(SOURCE MATERIAL begins)
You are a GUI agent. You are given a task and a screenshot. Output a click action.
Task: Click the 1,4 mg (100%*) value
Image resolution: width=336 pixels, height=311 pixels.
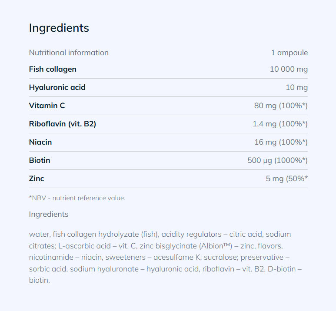280,124
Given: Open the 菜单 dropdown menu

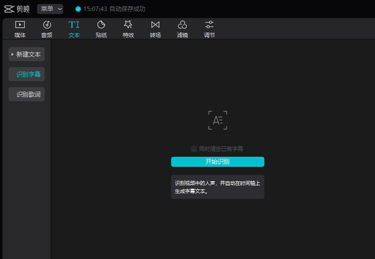Looking at the screenshot, I should point(50,9).
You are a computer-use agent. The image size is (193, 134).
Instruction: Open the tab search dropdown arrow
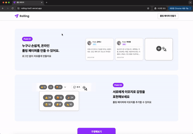point(190,3)
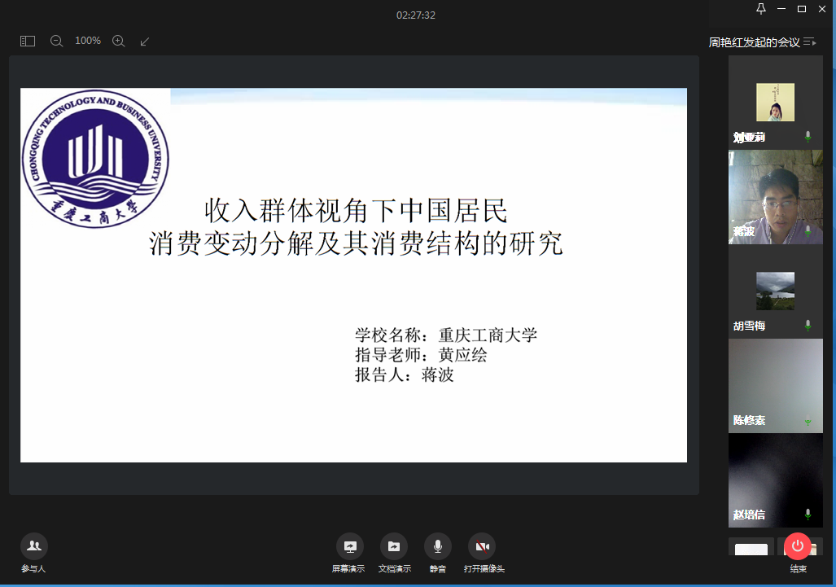Screen dimensions: 836x587
Task: Toggle microphone indicator for 胡雪梅
Action: tap(808, 326)
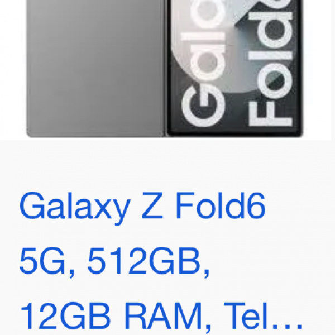335x335 pixels.
Task: Click '5G,' in the product description link
Action: [x=47, y=262]
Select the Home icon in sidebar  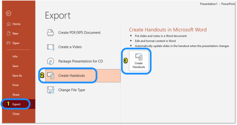8,24
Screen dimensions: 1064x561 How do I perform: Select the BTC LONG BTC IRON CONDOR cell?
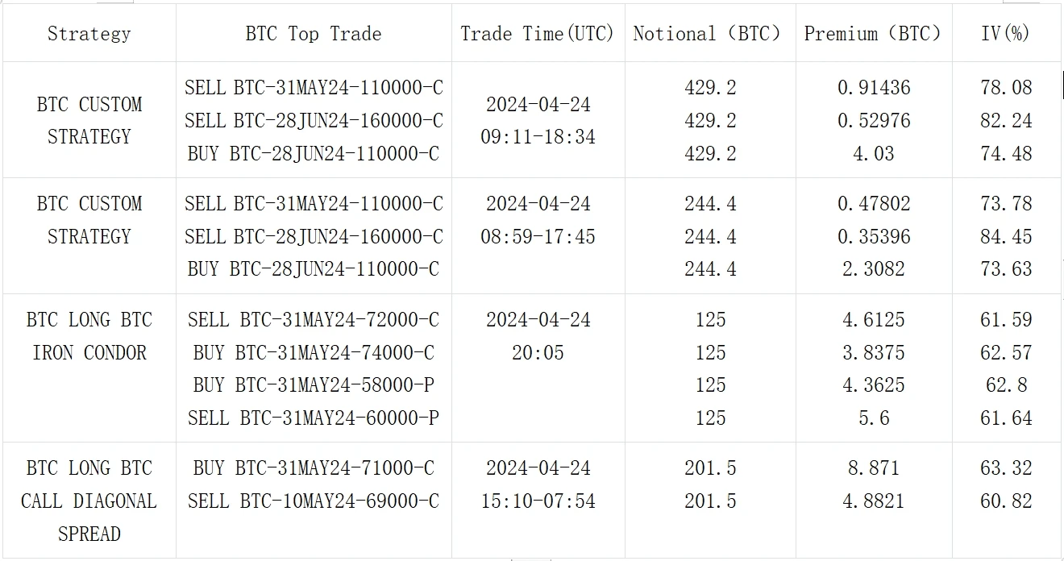(x=89, y=336)
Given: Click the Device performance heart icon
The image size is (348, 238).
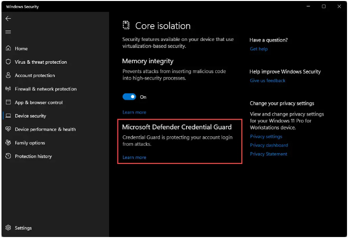Looking at the screenshot, I should [8, 129].

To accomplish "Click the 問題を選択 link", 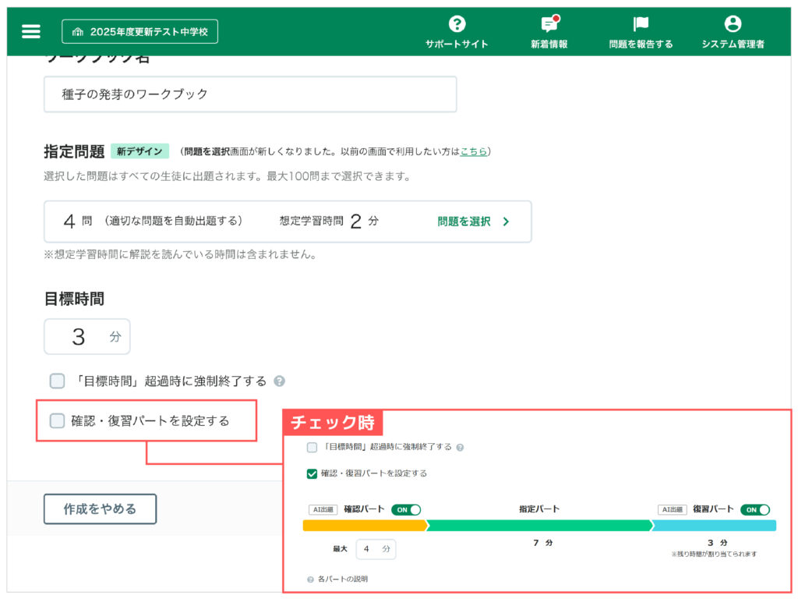I will [464, 222].
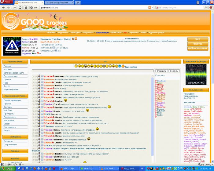Click the Uran233 high voltage avatar image
This screenshot has width=214, height=171.
point(12,46)
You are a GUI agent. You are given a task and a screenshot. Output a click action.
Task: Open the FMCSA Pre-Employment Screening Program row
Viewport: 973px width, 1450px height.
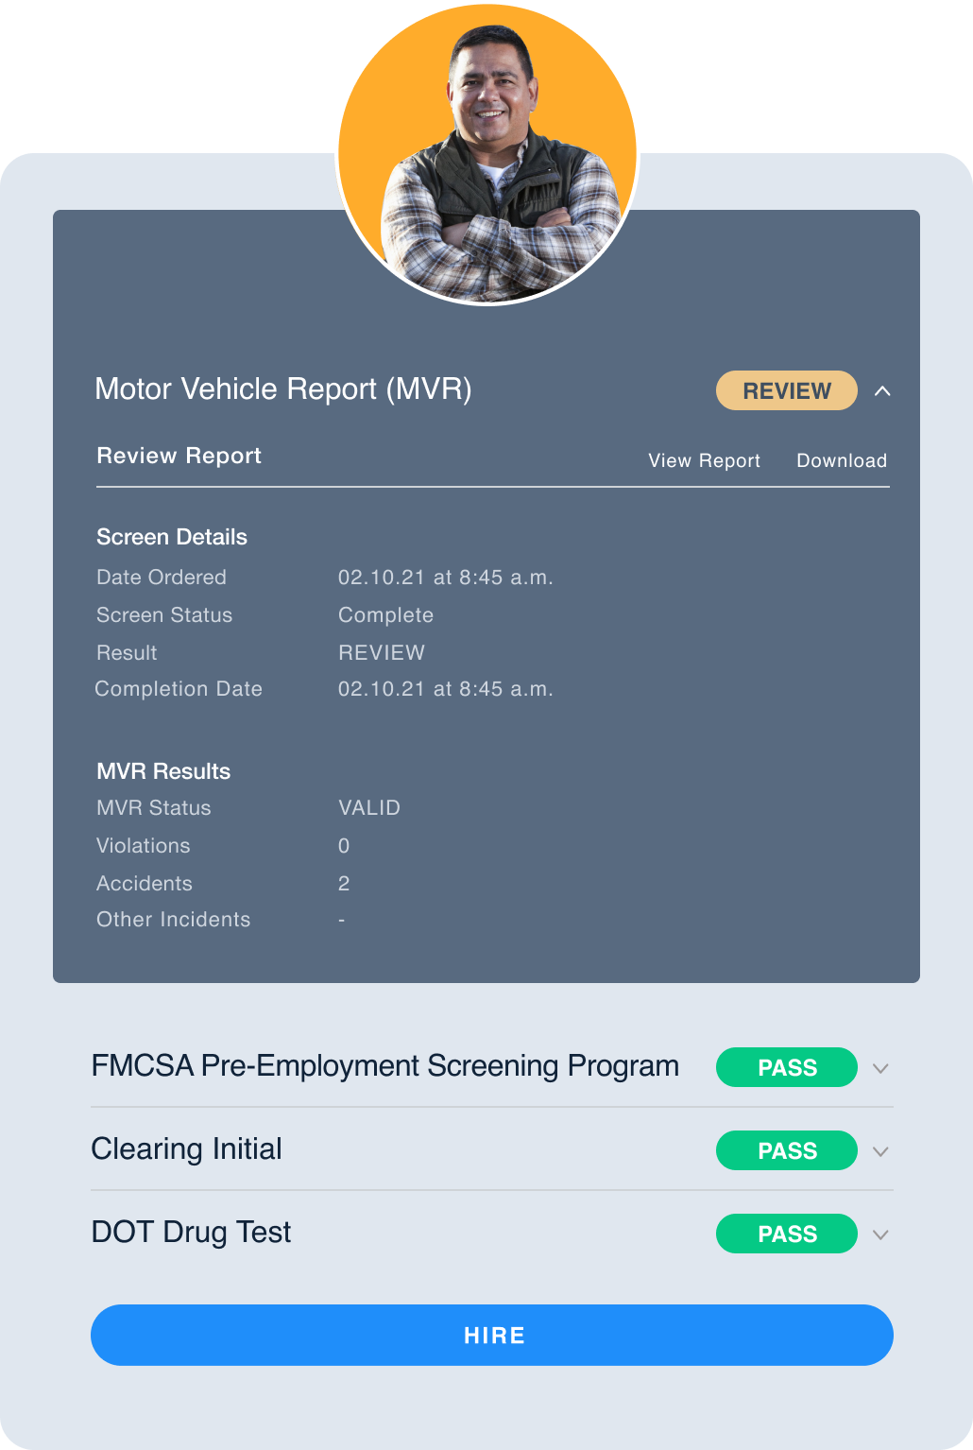click(492, 1066)
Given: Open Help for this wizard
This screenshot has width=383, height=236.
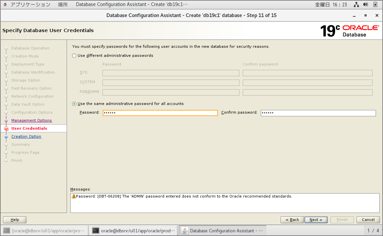Looking at the screenshot, I should point(15,220).
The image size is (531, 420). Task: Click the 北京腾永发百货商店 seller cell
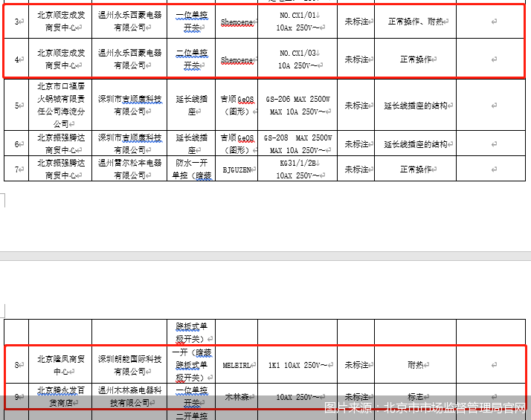60,396
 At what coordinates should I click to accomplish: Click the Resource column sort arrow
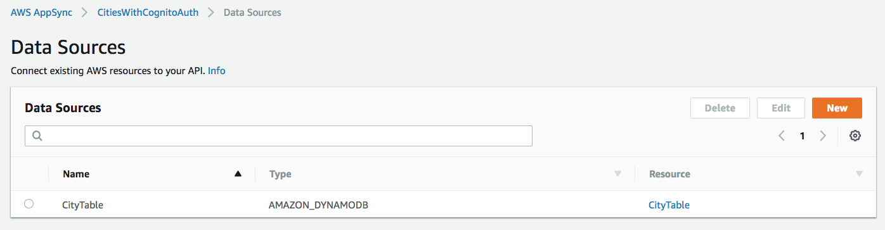point(859,174)
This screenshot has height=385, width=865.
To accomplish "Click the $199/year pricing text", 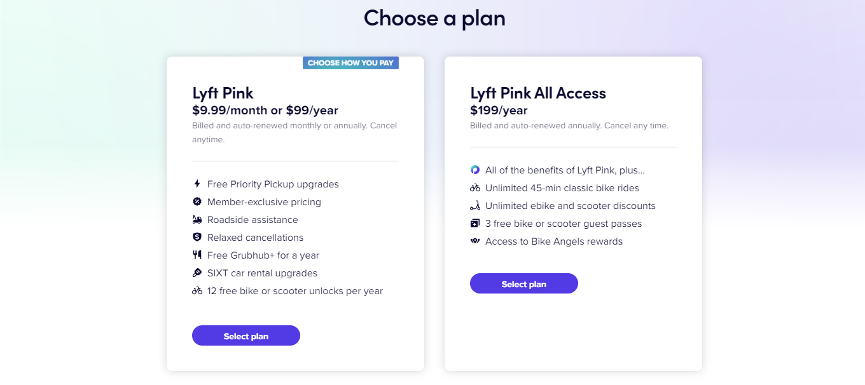I will pos(497,110).
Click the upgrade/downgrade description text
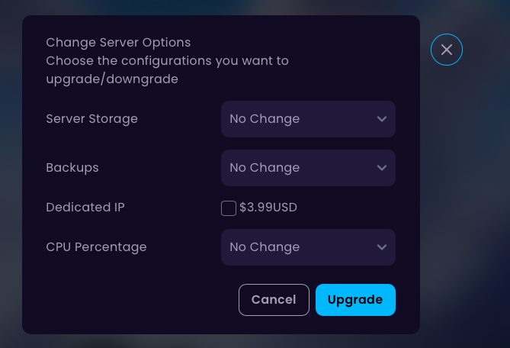The width and height of the screenshot is (510, 348). point(167,70)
(SOURCE MATERIAL ends)
§ **REQUIRED ACTION**
Your reply should consist solely of the lines above, from the opening line through the line with "You are a computer-use", reproduced exactly and without pictures.

§ **WORKED SOLUTION**
You are a GUI agent. You are given a task and a screenshot. Output a click action.
Task: Click the 1,4 mg (100%*) value
Image resolution: width=336 pixels, height=311 pixels.
280,124
Given: Open the 菜单 dropdown menu

Looking at the screenshot, I should point(50,9).
You are a computer-use agent. The image size is (193, 134).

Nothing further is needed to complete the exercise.